Consider the chart given below…

cup-handle-profit-target-startegy

The above chart shows how to trade a bullish cup and handle price chart.

The pattern is confirmed at the position pointed by a green arrow marked as Confirmation.

You should then buy the currency pair after the candle closes above the handle.

This has been shown by the green arrow marked Buy.

The next step should be for you to set your take profit targets.

These have been shown using the magenta arrows running vertically.

The first place to take your profit has been marked as Target 1.

This target should be equal to the size of the handle.

The second position to take your profit has been marked as Target 2.
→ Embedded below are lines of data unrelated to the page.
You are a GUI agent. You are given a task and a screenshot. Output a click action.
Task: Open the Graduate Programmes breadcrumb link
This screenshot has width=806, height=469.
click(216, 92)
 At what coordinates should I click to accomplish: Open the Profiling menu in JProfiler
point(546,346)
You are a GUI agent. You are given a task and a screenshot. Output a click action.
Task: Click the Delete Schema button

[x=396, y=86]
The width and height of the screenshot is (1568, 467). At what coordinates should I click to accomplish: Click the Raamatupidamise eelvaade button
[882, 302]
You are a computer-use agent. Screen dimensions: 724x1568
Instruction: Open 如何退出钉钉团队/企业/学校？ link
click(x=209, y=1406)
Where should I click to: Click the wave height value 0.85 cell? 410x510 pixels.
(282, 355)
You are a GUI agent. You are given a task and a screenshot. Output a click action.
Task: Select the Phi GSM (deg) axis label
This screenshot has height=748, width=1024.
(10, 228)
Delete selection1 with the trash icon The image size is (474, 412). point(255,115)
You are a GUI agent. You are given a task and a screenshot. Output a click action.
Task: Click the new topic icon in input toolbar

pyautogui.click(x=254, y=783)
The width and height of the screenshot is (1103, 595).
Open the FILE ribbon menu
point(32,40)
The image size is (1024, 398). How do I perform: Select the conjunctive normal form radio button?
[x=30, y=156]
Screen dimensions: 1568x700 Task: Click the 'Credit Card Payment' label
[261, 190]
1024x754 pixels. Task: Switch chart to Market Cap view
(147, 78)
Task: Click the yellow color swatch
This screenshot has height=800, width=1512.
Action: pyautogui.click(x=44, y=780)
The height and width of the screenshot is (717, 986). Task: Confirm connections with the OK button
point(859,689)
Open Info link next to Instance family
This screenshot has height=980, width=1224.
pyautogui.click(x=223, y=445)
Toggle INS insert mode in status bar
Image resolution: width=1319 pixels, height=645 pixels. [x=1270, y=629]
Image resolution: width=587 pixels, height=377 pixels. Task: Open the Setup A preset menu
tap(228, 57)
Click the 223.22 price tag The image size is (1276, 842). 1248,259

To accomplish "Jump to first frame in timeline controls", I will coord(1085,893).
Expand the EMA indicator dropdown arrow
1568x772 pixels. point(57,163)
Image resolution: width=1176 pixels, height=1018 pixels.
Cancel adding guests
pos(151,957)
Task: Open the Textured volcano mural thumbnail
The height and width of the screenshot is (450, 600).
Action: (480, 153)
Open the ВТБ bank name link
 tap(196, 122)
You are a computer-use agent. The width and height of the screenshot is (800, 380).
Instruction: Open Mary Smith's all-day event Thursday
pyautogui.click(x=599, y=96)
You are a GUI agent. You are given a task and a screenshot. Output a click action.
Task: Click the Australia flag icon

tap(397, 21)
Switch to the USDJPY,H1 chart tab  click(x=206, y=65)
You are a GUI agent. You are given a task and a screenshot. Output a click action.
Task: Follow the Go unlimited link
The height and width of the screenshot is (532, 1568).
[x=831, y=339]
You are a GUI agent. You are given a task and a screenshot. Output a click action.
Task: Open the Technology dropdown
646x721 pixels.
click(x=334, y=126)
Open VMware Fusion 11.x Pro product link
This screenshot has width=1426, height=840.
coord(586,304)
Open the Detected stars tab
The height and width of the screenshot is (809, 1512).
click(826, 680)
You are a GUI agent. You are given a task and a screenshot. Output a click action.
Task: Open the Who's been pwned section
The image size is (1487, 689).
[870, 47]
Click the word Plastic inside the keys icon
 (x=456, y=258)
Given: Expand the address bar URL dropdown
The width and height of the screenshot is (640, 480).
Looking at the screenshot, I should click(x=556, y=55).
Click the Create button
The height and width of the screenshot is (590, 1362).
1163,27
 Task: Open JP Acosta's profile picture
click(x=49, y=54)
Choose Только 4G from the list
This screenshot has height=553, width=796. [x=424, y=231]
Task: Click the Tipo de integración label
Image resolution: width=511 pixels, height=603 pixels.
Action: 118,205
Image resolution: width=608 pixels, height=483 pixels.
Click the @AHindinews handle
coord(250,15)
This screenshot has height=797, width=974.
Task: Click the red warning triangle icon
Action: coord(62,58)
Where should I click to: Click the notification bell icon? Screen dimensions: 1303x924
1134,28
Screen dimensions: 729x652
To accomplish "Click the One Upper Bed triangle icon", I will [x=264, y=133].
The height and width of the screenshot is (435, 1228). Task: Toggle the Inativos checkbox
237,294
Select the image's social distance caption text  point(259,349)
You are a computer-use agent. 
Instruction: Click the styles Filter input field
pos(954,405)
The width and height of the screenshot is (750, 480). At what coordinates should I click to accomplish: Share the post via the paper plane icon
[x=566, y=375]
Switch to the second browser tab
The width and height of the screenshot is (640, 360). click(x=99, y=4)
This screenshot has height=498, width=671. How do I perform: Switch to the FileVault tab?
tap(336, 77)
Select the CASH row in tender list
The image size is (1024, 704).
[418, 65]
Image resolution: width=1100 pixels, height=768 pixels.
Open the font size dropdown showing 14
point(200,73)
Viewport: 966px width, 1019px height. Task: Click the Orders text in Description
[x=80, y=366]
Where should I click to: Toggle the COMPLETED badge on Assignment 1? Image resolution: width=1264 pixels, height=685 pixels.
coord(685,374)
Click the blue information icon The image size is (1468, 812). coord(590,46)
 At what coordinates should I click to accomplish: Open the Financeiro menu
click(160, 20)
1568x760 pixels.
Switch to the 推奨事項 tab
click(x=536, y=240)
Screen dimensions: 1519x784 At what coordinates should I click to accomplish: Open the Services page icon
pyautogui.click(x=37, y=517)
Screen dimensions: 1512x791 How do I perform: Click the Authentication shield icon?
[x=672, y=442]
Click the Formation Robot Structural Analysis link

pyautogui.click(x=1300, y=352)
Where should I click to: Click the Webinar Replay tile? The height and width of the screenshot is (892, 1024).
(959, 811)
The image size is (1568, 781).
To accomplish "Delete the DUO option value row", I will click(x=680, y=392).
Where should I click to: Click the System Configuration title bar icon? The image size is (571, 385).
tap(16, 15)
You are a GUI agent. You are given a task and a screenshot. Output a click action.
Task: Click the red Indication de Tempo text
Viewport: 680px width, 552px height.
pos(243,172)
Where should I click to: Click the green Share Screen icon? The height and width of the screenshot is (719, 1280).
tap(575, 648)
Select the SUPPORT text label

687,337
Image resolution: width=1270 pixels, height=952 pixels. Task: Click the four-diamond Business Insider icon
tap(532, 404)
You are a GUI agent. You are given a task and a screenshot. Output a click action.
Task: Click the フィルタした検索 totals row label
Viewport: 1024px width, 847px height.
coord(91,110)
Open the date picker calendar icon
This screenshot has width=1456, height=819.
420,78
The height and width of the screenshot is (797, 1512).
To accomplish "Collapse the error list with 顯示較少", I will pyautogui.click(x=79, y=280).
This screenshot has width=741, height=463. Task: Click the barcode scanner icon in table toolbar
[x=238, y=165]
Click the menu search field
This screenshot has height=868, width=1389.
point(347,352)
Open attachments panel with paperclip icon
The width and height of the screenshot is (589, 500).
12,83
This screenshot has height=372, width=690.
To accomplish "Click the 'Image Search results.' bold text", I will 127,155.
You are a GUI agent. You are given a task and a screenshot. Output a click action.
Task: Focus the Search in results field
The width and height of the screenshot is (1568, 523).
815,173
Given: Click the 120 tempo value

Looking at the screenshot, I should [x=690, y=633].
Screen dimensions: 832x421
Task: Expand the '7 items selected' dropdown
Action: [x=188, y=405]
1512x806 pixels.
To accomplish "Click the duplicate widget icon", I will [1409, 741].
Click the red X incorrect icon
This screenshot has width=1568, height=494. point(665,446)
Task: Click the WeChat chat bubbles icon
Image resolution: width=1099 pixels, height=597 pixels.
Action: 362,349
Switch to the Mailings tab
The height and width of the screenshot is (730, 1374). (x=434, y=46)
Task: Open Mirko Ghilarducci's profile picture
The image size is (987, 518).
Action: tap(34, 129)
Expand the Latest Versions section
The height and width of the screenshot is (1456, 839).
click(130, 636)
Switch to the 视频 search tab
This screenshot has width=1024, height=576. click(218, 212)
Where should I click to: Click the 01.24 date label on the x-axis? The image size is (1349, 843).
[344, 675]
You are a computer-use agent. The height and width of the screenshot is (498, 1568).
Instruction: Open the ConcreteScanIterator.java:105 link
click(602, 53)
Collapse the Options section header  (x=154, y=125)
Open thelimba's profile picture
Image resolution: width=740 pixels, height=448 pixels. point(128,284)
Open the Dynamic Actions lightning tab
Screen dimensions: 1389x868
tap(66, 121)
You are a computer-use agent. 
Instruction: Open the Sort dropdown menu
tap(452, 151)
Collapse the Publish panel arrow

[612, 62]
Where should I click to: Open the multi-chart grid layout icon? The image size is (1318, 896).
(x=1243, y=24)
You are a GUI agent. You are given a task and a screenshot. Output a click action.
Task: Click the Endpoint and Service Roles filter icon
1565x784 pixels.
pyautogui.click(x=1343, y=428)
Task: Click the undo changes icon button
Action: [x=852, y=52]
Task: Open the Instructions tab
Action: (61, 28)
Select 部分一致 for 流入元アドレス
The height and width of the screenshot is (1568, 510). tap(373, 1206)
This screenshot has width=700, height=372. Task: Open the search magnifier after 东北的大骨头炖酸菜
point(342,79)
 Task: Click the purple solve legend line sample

This target should be equal to the size of the cup.

Note that you have the option of closing your trade immediately you reach your second target, that is, Target 2.

However, the price is still moving in your favor, that is, upwards.

So, it will be good for you to stay in the trade for further profit.

If so, you can close the trade immediately it hits the point marked as Close.

This is the point where the price reverses and begins to move in a bearish direction.

Holding onto the trade may make you incur some loss.

Let’s see how you can take your profits when trading the bearish cup and handle price pattern…

cup-and-handle-profit-target

In the above chart of a bearish cup and handle price pattern, the profit targets have been shown using the two magenta lines.

Note that the profit targets have been applied downwards from the breakout point.

The reason is that we are dealing with a bearish cup and handle price pattern.

In the bullish cup and handle, the profit targets were applied upwards.

The first target is equivalent to the size of the handle, while the second target is equivalent to the size of the cup.

As you can see, the price action managed to reach both profit targets.

You can close the trade immediately the price action hits your second target, that is, Target 2.

Before reaching the Target 2, the price action experienced a pullback, that is, a weak bullish move.

See it as a test zone.

It is just testing the price action to see whether the bearish trend is strong enough.

After the test zone, the price action resumed its downward trend, meaning that the bearish move is strong.

Conclusion:

This is what you’ve learned…

  • The cup and handle is a chart pattern with a bullish pattern.
  • The pattern is made up of two parts, a cup and a handle.
  • The cup is formed by a bearish direction that gradually changes direction.
  • The handle is formed by a bearish price action that occurs after the formation of the cup.
  • These two elements create a pattern that looks like a cup with a handle.
  • The cup and handle price pattern has its bearish equivalent known as the Inverted cup and handle formation.
  • The pattern is confirmed when the price action breaks out of the handle.
  • If you have a bullish cup and handle, wait for a bullish confirmation then go long.
  • If you have a bearish cup and handle, wait for a bearish confirmation and go short.
  • For a bullish pattern, place your stop lows order below the lowest point of the handle.
  • For a bearish pattern, place your stop loss order above the highest point of the handle.
  • In the bullish cup and handle, the profit targets should be applied upwards.
  • In the bearish cup and handle, the profit targets should be applied downwards.
  • Note that in both cases, the profit targets should be applied right from the breakout point.
  • If the price action is still moving in your favor, stay in the trade to gain more profit.